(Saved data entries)
=== Begin Enclosure ===

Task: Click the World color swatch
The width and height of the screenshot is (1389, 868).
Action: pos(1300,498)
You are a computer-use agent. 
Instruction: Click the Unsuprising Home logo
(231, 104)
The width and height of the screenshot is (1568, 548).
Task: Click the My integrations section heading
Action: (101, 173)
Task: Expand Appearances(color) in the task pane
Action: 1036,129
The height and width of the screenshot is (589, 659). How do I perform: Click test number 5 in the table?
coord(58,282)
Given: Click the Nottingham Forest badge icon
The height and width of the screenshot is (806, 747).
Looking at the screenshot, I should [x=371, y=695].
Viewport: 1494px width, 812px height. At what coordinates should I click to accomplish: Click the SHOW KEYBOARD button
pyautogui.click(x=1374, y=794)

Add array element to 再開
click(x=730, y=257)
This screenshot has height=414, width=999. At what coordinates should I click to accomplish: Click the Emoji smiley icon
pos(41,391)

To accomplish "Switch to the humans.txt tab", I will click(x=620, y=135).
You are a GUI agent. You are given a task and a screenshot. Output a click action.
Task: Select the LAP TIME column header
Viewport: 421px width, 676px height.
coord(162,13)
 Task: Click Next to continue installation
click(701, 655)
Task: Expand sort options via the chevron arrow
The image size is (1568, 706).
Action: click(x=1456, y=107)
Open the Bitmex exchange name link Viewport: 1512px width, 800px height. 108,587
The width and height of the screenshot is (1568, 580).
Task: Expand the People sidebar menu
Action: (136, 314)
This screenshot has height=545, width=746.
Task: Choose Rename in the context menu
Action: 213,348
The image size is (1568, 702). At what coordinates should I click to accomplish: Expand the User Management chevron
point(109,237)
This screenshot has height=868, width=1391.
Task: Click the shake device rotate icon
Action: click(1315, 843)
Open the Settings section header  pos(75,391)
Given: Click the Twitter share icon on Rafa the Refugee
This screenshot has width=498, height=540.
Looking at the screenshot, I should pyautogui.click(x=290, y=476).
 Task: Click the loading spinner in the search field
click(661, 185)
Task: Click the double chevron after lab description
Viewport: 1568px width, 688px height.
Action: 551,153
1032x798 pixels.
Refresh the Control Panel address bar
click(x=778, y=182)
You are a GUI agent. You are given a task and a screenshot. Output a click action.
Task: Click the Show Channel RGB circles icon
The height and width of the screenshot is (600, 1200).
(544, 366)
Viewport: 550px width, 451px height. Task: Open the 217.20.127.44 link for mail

=== End Enclosure ===

Exercise aim → Write out all of the records exactly as they stand above.

Result for this task →
Task: Click the World color swatch
The width and height of the screenshot is (1389, 868).
Action: pos(1300,498)
You are a computer-use agent. 
Instruction: Click the Unsuprising Home logo
(231, 104)
The width and height of the screenshot is (1568, 548).
Task: Click the My integrations section heading
Action: (101, 173)
Task: Expand Appearances(color) in the task pane
Action: 1036,129
The height and width of the screenshot is (589, 659). How do I perform: Click test number 5 in the table?
coord(58,282)
Given: Click the Nottingham Forest badge icon
The height and width of the screenshot is (806, 747).
Looking at the screenshot, I should [x=371, y=695].
Viewport: 1494px width, 812px height. At what coordinates should I click to accomplish: Click the SHOW KEYBOARD button
pyautogui.click(x=1374, y=794)

Add array element to 再開
click(x=730, y=257)
This screenshot has height=414, width=999. At what coordinates should I click to accomplish: Click the Emoji smiley icon
pos(41,391)

To accomplish "Switch to the humans.txt tab", I will click(x=620, y=135).
You are a GUI agent. You are given a task and a screenshot. Output a click action.
Task: Select the LAP TIME column header
Viewport: 421px width, 676px height.
coord(162,13)
 Task: Click Next to continue installation
click(701, 655)
Task: Expand sort options via the chevron arrow
The image size is (1568, 706).
Action: click(x=1456, y=107)
Open the Bitmex exchange name link Viewport: 1512px width, 800px height. 108,587
The width and height of the screenshot is (1568, 580).
Task: Expand the People sidebar menu
Action: (136, 314)
This screenshot has height=545, width=746.
Task: Choose Rename in the context menu
Action: 213,348
The image size is (1568, 702). At what coordinates should I click to accomplish: Expand the User Management chevron
point(109,237)
This screenshot has height=868, width=1391.
Task: Click the shake device rotate icon
Action: click(1315, 843)
Open the Settings section header  pos(75,391)
Given: Click the Twitter share icon on Rafa the Refugee
This screenshot has width=498, height=540.
Looking at the screenshot, I should pyautogui.click(x=290, y=476).
 Task: Click the loading spinner in the search field
click(661, 185)
Task: Click the double chevron after lab description
Viewport: 1568px width, 688px height.
Action: 551,153
1032x798 pixels.
Refresh the Control Panel address bar
click(x=778, y=182)
You are a GUI agent. You are given a task and a screenshot. Output a click action.
Task: Click the Show Channel RGB circles icon
The height and width of the screenshot is (600, 1200).
(544, 366)
Viewport: 550px width, 451px height. Task: Open the 217.20.127.44 link for mail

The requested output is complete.